Could you rewrite the data starting at the line that contains "Where should I" and ending at the line that contains "Action: (x=215, y=34)", shifting every coordinate in the answers up by 105 and keeping everything else unchanged? Leave the pictures out.

Raw data ->

+ + + + + + +

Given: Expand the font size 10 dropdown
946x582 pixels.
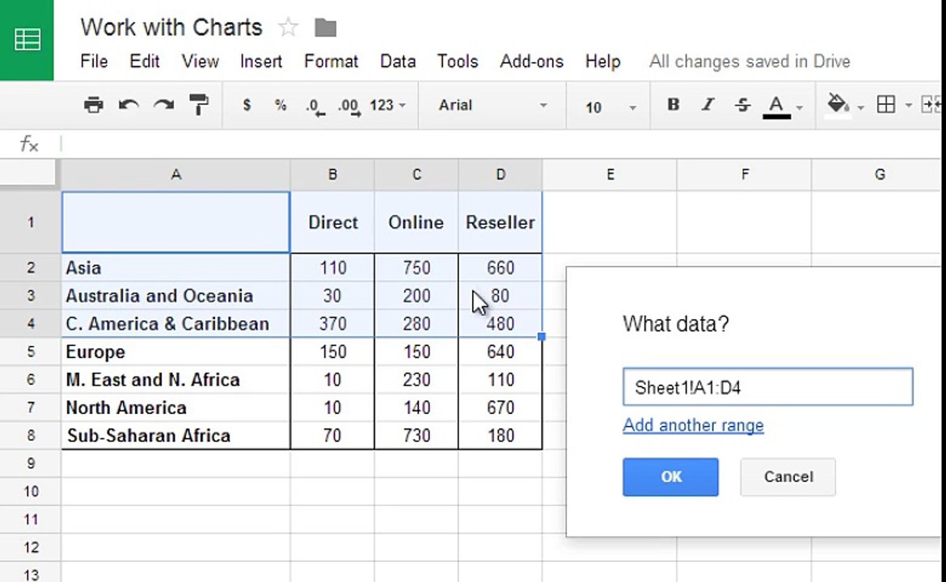Looking at the screenshot, I should click(610, 108).
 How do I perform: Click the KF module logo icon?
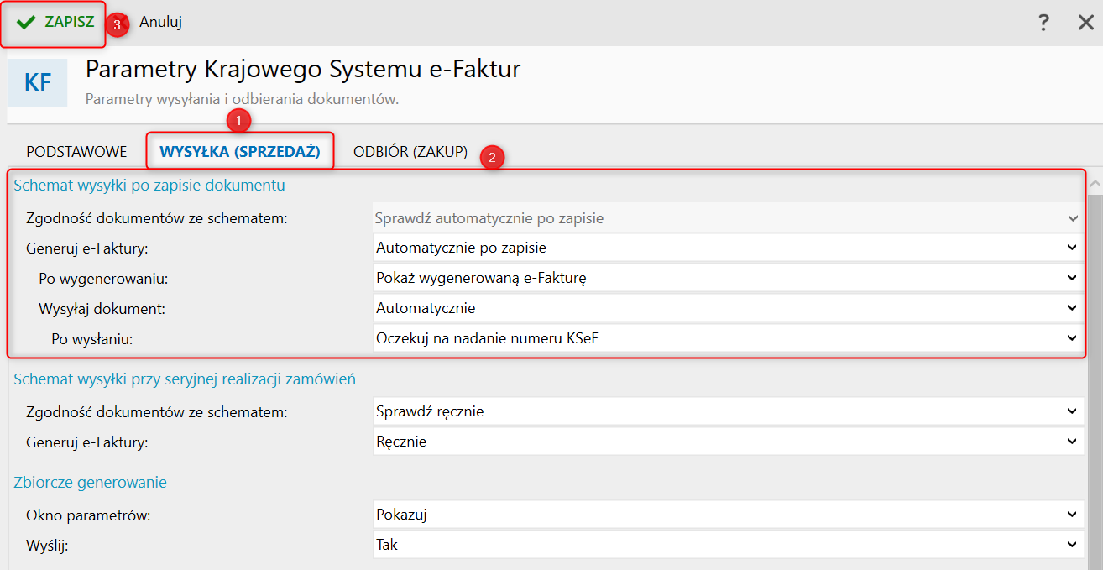pyautogui.click(x=38, y=82)
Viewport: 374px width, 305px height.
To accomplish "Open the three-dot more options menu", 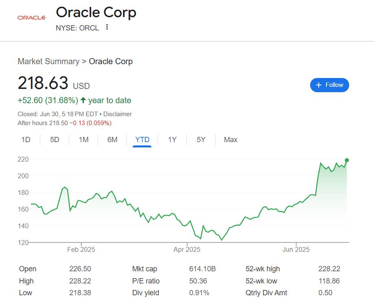I will (107, 27).
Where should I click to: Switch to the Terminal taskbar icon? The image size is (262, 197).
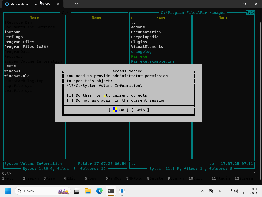(111, 191)
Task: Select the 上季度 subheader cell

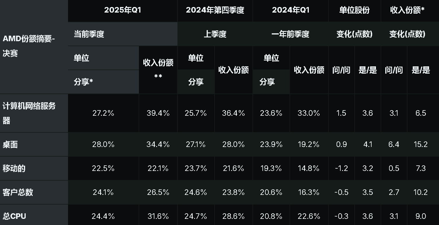Action: (x=215, y=34)
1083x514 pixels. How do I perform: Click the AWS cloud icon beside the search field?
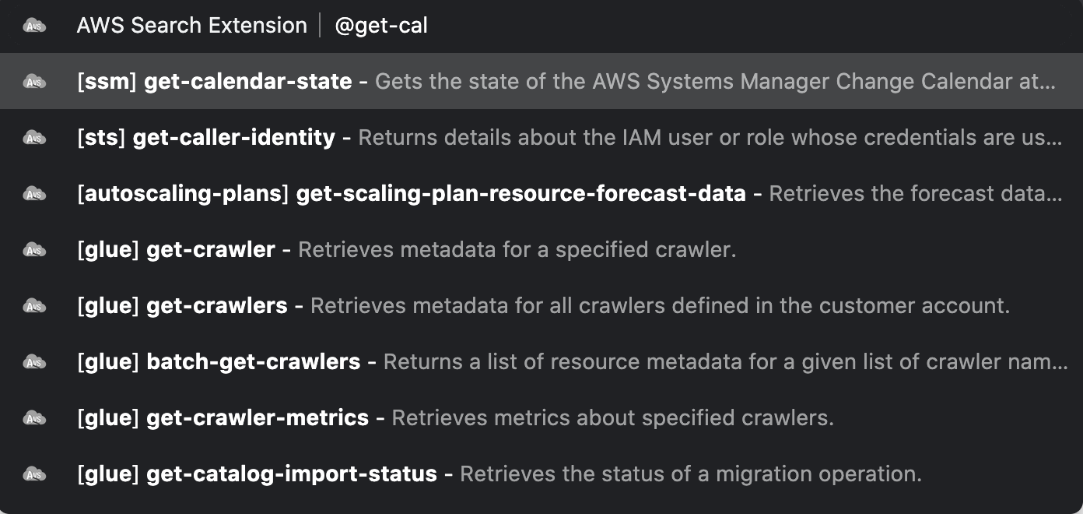coord(34,26)
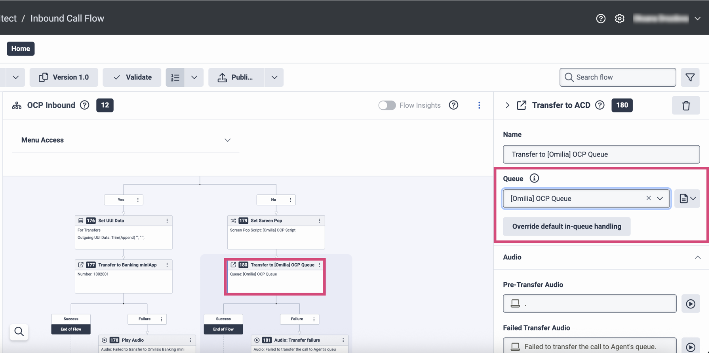The width and height of the screenshot is (710, 354).
Task: Open OCP Inbound three-dot options menu
Action: pyautogui.click(x=479, y=105)
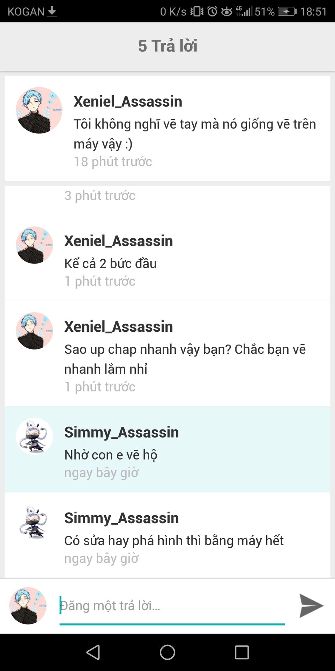Tap the battery icon in status bar
Screen dimensions: 335x671
(x=287, y=12)
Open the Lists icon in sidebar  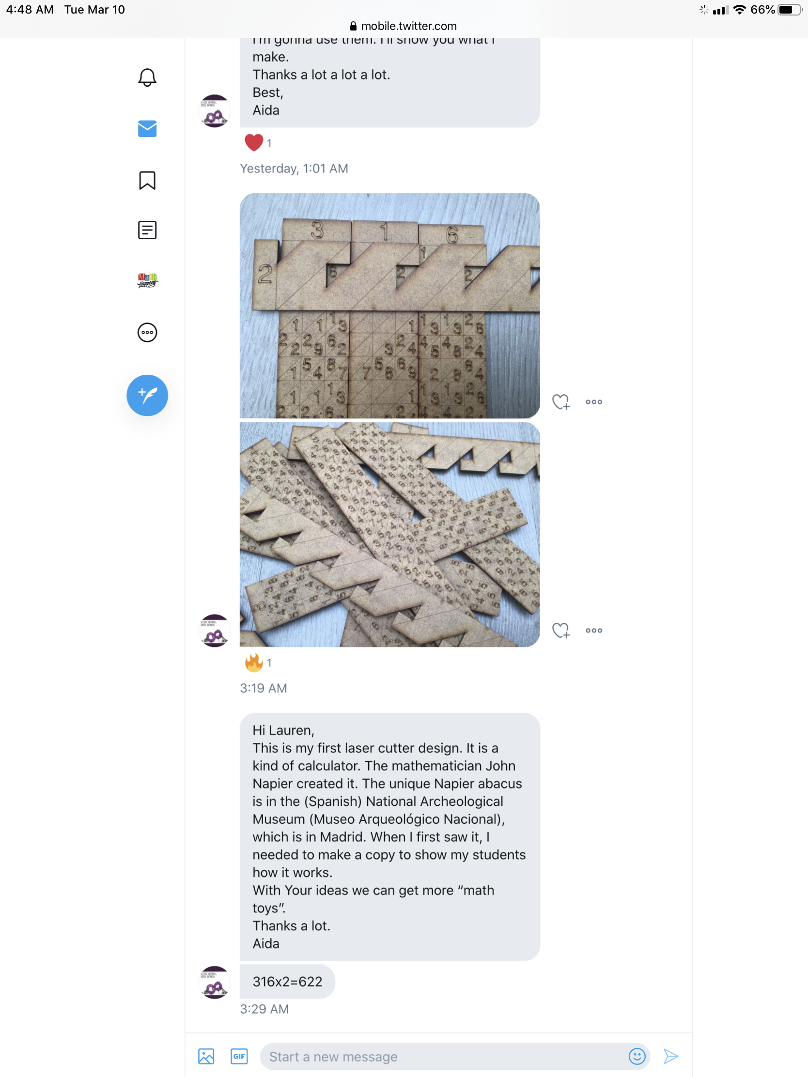coord(147,230)
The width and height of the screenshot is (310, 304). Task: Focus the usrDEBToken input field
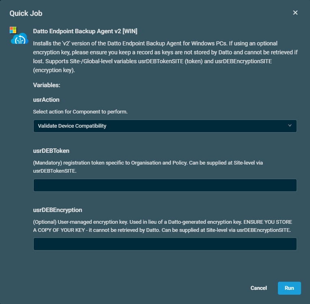[165, 185]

+ + + + + + +

Written response ->
Where should I click to: Switch to the Terminal taskbar icon? The image size is (262, 197).
(216, 296)
Task: Select the 上季度 subheader cell

Action: (x=320, y=139)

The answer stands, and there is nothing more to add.